### Exercise goal
Your job is to restate each entry word for word.

### Extracted information
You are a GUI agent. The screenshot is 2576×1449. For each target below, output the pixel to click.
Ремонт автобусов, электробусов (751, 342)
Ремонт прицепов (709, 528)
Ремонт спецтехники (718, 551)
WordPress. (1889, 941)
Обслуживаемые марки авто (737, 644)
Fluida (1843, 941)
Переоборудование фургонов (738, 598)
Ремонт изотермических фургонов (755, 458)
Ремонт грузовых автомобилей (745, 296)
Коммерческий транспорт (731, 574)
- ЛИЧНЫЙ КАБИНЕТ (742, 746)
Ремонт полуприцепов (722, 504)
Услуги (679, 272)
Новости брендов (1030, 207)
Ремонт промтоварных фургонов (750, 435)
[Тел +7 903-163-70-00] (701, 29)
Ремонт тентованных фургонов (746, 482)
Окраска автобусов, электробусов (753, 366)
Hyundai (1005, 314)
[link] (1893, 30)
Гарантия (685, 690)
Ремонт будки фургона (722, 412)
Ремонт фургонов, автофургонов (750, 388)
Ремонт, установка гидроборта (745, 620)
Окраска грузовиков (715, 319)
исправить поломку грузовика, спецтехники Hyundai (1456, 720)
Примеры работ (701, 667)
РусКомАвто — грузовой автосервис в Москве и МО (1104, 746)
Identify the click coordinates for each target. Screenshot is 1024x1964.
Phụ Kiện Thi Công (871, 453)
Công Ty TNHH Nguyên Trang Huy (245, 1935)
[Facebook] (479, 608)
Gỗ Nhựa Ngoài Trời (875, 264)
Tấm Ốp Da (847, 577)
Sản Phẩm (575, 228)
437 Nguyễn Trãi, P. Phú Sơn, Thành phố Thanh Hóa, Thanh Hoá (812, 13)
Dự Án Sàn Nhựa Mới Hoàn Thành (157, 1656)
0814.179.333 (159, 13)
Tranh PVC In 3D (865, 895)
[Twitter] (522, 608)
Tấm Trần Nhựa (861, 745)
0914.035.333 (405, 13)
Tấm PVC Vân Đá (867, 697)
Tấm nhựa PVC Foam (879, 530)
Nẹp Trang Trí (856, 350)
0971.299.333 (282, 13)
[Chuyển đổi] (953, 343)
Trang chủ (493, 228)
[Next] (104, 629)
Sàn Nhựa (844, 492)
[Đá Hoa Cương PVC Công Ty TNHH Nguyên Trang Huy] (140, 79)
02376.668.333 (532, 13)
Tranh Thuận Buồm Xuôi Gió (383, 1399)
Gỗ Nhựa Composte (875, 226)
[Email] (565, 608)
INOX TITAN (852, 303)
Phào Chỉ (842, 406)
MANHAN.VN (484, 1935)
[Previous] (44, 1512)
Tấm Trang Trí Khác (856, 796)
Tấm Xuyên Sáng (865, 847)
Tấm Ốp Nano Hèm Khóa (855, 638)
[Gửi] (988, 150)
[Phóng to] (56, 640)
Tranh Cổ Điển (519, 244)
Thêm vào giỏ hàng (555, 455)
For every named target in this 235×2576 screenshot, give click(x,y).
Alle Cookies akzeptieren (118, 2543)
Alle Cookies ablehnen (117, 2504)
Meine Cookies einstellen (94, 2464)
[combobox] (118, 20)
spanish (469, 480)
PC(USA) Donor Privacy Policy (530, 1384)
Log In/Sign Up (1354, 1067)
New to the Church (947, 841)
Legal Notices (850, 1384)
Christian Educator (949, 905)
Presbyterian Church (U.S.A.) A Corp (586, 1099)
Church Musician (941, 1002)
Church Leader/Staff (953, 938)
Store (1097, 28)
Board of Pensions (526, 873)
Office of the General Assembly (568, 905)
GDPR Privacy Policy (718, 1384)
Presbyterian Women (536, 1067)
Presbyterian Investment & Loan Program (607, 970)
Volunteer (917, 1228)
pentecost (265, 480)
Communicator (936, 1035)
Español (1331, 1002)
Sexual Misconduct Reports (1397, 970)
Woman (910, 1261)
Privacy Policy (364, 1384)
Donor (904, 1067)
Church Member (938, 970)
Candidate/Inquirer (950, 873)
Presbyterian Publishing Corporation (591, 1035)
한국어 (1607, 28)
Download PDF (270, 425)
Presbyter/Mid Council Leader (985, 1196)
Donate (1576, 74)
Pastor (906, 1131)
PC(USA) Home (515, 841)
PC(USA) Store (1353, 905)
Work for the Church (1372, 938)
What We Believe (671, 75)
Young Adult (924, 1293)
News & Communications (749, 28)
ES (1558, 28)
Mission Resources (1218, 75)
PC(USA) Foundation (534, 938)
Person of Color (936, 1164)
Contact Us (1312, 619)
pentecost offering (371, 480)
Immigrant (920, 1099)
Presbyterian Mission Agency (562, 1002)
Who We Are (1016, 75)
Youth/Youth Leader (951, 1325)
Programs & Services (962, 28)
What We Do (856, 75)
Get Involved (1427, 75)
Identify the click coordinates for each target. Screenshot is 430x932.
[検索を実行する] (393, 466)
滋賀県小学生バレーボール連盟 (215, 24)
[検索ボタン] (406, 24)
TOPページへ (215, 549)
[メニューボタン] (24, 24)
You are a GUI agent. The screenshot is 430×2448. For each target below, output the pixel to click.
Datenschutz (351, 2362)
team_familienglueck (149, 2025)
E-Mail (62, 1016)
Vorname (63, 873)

### Expected answer
You are a GUI agent. The screenshot is 2576×1449. For each target below, output the pixel to click.
Ремонт автобусов, электробусов (751, 342)
Ремонт прицепов (709, 528)
Ремонт спецтехники (718, 551)
WordPress. (1889, 941)
Обслуживаемые марки авто (737, 644)
Fluida (1843, 941)
Переоборудование фургонов (738, 598)
Ремонт изотермических фургонов (755, 458)
Ремонт грузовых автомобилей (745, 296)
Коммерческий транспорт (731, 574)
- ЛИЧНЫЙ КАБИНЕТ (742, 746)
Ремонт полуприцепов (722, 504)
Услуги (679, 272)
Новости брендов (1030, 207)
Ремонт промтоварных фургонов (750, 435)
[Тел +7 903-163-70-00] (701, 29)
Ремонт тентованных фургонов (746, 482)
Окраска автобусов, электробусов (753, 366)
Hyundai (1005, 314)
[link] (1893, 30)
Гарантия (685, 690)
Ремонт будки фургона (722, 412)
Ремонт фургонов, автофургонов (750, 388)
Ремонт, установка гидроборта (745, 620)
Окраска грузовиков (715, 319)
исправить поломку грузовика, спецтехники Hyundai (1456, 720)
Примеры работ (701, 667)
РусКомАвто — грузовой автосервис в Москве и МО (1104, 746)
Identify the click coordinates for each target. Screenshot is 1024x1964.
Phụ Kiện Thi Công (871, 453)
Công Ty TNHH Nguyên Trang Huy (245, 1935)
[Facebook] (479, 608)
Gỗ Nhựa Ngoài Trời (875, 264)
Tấm Ốp Da (847, 577)
Sản Phẩm (575, 228)
437 Nguyễn Trãi, P. Phú Sơn, Thành phố Thanh Hóa, Thanh Hoá (812, 13)
Dự Án Sàn Nhựa Mới Hoàn Thành (157, 1656)
0814.179.333 (159, 13)
Tranh PVC In 3D (865, 895)
[Twitter] (522, 608)
Tấm Trần Nhựa (861, 745)
0914.035.333 (405, 13)
Tấm PVC Vân Đá (867, 697)
Tấm nhựa PVC Foam (879, 530)
Nẹp Trang Trí (856, 350)
0971.299.333 (282, 13)
[Chuyển đổi] (953, 343)
Trang chủ (493, 228)
[Next] (104, 629)
Sàn Nhựa (844, 492)
[Đá Hoa Cương PVC Công Ty TNHH Nguyên Trang Huy] (140, 79)
02376.668.333 (532, 13)
Tranh Thuận Buồm Xuôi Gió (383, 1399)
Gỗ Nhựa Composte (875, 226)
[Email] (565, 608)
INOX TITAN (852, 303)
Phào Chỉ (842, 406)
MANHAN.VN (484, 1935)
[Previous] (44, 1512)
Tấm Trang Trí Khác (856, 796)
Tấm Xuyên Sáng (865, 847)
Tấm Ốp Nano Hèm Khóa (855, 638)
[Gửi] (988, 150)
[Phóng to] (56, 640)
Tranh Cổ Điển (519, 244)
Thêm vào giỏ hàng (555, 455)
For every named target in this 235×2576 screenshot, give click(x,y).
Alle Cookies akzeptieren (118, 2543)
Alle Cookies ablehnen (117, 2504)
Meine Cookies einstellen (94, 2464)
[combobox] (118, 20)
spanish (469, 480)
PC(USA) Donor Privacy Policy (530, 1384)
Log In/Sign Up (1354, 1067)
New to the Church (947, 841)
Legal Notices (850, 1384)
Christian Educator (949, 905)
Presbyterian Church (U.S.A.) A Corp (586, 1099)
Church Musician (941, 1002)
Church Leader/Staff (953, 938)
Store (1097, 28)
Board of Pensions (526, 873)
Office of the General Assembly (568, 905)
GDPR Privacy Policy (718, 1384)
Presbyterian Women (536, 1067)
Presbyterian Investment & Loan Program (607, 970)
Volunteer (917, 1228)
pentecost (265, 480)
Communicator (936, 1035)
Español (1331, 1002)
Sexual Misconduct Reports (1397, 970)
Woman (910, 1261)
Privacy Policy (364, 1384)
Donor (904, 1067)
Church Member (938, 970)
Candidate/Inquirer (950, 873)
Presbyterian Publishing Corporation (591, 1035)
한국어 (1607, 28)
Download PDF (270, 425)
Presbyter/Mid Council Leader (985, 1196)
Donate (1576, 74)
Pastor (906, 1131)
PC(USA) Home (515, 841)
PC(USA) Store (1353, 905)
Work for the Church (1372, 938)
What We Believe (671, 75)
Young Adult (924, 1293)
News & Communications (749, 28)
ES (1558, 28)
Mission Resources (1218, 75)
PC(USA) Foundation (534, 938)
Person of Color (936, 1164)
Contact Us (1312, 619)
pentecost offering (371, 480)
Immigrant (920, 1099)
Presbyterian Mission Agency (562, 1002)
Who We Are (1016, 75)
Youth/Youth Leader (951, 1325)
Programs & Services (962, 28)
What We Do (856, 75)
Get Involved (1427, 75)
Identify the click coordinates for each target. Screenshot is 430x932.
[検索を実行する] (393, 466)
滋賀県小学生バレーボール連盟 (215, 24)
[検索ボタン] (406, 24)
TOPページへ (215, 549)
[メニューボタン] (24, 24)
You are a GUI agent. The screenshot is 430×2448. For each target below, output the pixel to click.
Datenschutz (351, 2362)
team_familienglueck (149, 2025)
E-Mail (62, 1016)
Vorname (63, 873)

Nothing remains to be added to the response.